> **EXERCISE BRIEF**:
Search the data for the string "computer" and copy each line where it turns up.

Collected data entries:
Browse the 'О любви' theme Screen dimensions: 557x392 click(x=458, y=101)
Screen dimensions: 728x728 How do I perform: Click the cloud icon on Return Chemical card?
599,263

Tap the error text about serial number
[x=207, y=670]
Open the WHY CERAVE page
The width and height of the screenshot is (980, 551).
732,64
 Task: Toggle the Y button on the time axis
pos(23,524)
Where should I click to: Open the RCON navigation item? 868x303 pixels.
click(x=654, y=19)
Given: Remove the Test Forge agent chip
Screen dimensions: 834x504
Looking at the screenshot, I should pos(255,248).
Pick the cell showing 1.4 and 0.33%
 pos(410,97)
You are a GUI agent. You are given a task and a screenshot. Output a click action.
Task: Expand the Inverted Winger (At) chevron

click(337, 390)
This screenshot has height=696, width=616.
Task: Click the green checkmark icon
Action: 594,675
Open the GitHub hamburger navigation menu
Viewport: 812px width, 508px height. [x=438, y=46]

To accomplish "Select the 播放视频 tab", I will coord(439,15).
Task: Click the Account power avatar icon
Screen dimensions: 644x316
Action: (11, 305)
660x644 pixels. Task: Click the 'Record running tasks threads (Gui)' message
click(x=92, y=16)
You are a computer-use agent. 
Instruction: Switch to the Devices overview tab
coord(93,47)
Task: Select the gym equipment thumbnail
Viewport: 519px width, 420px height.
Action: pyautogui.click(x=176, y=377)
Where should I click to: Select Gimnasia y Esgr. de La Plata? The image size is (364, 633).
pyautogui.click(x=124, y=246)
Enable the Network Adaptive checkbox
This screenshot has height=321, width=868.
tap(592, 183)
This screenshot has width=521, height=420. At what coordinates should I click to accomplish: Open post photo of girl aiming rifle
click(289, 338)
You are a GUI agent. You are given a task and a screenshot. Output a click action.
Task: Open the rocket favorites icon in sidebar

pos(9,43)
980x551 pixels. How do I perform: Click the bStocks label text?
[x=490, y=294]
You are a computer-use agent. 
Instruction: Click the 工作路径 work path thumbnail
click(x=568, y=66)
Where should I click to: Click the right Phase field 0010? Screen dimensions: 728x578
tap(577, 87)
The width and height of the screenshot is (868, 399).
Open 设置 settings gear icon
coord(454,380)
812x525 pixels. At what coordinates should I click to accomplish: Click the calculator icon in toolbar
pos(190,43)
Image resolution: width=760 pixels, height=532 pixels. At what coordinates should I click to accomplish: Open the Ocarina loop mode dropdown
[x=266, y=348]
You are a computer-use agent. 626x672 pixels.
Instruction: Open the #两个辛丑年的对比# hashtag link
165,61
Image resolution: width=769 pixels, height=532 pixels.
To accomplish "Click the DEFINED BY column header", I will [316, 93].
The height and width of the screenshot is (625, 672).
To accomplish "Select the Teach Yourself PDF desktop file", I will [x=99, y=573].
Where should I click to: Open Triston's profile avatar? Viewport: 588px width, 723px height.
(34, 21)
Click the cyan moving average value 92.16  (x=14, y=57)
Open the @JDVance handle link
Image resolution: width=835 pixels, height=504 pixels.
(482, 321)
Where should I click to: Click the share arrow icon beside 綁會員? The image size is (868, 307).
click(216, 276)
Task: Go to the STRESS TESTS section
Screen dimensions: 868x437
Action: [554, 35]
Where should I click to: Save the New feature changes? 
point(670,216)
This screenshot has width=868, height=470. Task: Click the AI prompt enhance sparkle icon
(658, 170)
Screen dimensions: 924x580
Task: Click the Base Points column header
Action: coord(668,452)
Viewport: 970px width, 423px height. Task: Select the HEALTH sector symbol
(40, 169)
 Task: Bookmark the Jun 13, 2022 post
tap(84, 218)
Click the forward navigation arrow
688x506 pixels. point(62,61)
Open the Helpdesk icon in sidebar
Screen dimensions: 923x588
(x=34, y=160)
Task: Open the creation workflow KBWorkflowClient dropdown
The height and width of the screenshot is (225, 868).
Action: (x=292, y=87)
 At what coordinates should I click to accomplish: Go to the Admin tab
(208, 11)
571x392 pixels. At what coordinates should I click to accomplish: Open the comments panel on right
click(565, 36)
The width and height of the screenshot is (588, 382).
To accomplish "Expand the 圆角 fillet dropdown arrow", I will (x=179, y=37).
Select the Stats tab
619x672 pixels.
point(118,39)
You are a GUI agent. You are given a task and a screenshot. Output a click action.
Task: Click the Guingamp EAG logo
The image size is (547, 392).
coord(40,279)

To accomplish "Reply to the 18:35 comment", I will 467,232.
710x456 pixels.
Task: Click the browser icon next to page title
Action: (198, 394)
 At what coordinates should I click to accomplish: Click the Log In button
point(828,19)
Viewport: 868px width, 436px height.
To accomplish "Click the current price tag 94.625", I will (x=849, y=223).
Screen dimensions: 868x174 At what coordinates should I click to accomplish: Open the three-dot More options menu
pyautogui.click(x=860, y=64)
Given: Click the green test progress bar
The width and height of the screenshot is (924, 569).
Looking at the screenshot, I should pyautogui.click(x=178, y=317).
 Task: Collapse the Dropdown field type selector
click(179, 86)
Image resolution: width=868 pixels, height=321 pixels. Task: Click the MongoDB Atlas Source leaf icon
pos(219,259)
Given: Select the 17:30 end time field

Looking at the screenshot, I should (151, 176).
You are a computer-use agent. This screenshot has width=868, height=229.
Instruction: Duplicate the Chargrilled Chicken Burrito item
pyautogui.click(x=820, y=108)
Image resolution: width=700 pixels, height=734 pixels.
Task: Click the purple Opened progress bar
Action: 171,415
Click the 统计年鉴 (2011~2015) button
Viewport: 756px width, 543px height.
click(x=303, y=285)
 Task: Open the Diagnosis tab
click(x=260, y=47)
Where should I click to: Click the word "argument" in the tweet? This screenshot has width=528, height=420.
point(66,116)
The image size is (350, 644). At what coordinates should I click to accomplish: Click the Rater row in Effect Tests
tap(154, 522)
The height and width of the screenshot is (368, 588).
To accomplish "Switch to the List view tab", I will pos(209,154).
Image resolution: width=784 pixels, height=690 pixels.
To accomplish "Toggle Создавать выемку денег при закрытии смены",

> **TASK SOLUTION**:
You are a computer-use agent. 
You are a computer-use agent. 
You are a computer-use agent. 626x672 pixels.
You are a computer-use agent. This screenshot has width=868, height=229.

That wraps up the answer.